Lungarni, assalto con il tombino all'alba: 'visita' in gelateria e al bar

Colpita ancora una volta la gelateria De' Coltelli. Furto anche al vicino Caffè dell'Ussero

La vetrata sfondata della gelateria De' Coltelli

"Il nostro gelato è talmente buono che hanno deciso di rientrare a fare il bis! Avranno saputo che il nostro sorbetto al ribes stava per finire!". E' un post ironico che nasconde però profonda amarezza quello pubblicato su Facebook dalle gelateria De' Coltelli che alle prime ore della mattina di oggi, domenica 2 agosto, è stata visitata nuovamente dai ladri dopo il colpo di appena 10 giorni fa. La tecnica utilizzata è sempre la stessa: un tombino scagliato contro la vetrata in Lungarno Pacinotti. "E' successo alle 5.40, più o meno alla stessa ora dell'altra volta - racconta il titolare Gianfrancesco Cutelli - nel video delle telecamere si vede una persona con una maglietta sul volto entrare dopo aver sfondato la vetrata con un tombino. Fortunatamente dopo aver visto che nella cassa non c'erano soldi, non si è arrabbiata, si è guardata intorno per capire se ci fosse qualcosa di interessante da portar via e se n'è andata senza fare ulteriori danni". Un nuovo episodio che riaccende ancora i riflettori sulla questione sicurezza del centro storico: "Avevamo appena aggiustato la vetrata e ora siamo di nuovo punto e a capo - commenta rammaricato Cutelli - considerando il fatto che è domenica e siamo ad agosto non è nemmeno così semplice trovare qualcuno che la aggiusti in tempi rapidi".

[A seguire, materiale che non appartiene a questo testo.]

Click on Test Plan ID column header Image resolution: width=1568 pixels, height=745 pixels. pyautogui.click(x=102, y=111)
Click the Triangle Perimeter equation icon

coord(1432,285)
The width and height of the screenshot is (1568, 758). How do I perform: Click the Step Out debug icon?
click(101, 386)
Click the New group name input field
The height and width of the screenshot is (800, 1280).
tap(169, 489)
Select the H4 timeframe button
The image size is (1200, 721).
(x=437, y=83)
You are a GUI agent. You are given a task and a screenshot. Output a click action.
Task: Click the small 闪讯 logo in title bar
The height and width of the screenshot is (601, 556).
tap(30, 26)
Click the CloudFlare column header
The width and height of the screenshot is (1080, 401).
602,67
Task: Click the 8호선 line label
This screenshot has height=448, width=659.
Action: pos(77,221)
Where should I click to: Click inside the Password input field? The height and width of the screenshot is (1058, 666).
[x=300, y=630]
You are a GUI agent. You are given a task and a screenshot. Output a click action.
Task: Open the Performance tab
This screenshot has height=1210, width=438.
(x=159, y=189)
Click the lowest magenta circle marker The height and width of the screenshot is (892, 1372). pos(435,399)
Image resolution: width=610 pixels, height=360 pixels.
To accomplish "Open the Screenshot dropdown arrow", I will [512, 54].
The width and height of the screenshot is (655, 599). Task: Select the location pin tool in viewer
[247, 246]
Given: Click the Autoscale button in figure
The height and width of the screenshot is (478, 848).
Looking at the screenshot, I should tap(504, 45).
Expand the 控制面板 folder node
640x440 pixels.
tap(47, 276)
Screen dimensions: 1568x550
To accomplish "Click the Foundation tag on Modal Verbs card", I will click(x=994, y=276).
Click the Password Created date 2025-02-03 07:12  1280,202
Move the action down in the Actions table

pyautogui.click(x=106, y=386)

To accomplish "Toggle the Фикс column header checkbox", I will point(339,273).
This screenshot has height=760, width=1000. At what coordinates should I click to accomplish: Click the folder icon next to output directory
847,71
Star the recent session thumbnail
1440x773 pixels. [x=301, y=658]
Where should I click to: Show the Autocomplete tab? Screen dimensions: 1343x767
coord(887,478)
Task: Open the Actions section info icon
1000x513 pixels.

Ma De' Coltelli non è l'unico locale ad essere stato 'visitato' questa mattina. E' toccato infatti anche al vicino Caffè dell'Ussero. "Anche da me sono entrati spaccando la vetrata probabilmente con un tombino - racconta il titolare Tarciso Bronte - hanno portato via 60-70 euro dal fondo cassa ma il danno più grande è sicuramente la porta sfondata. Praticamente ogni sera succede qualcosa, è la regola - sottolinea con rassegnazione l'esercente - purtroppo questo colpo capita anche in un momento molto
difficile, il lavoro non c'è, mancano i turisti e i pisani sono in vacanza altrove. E' un danno su danno".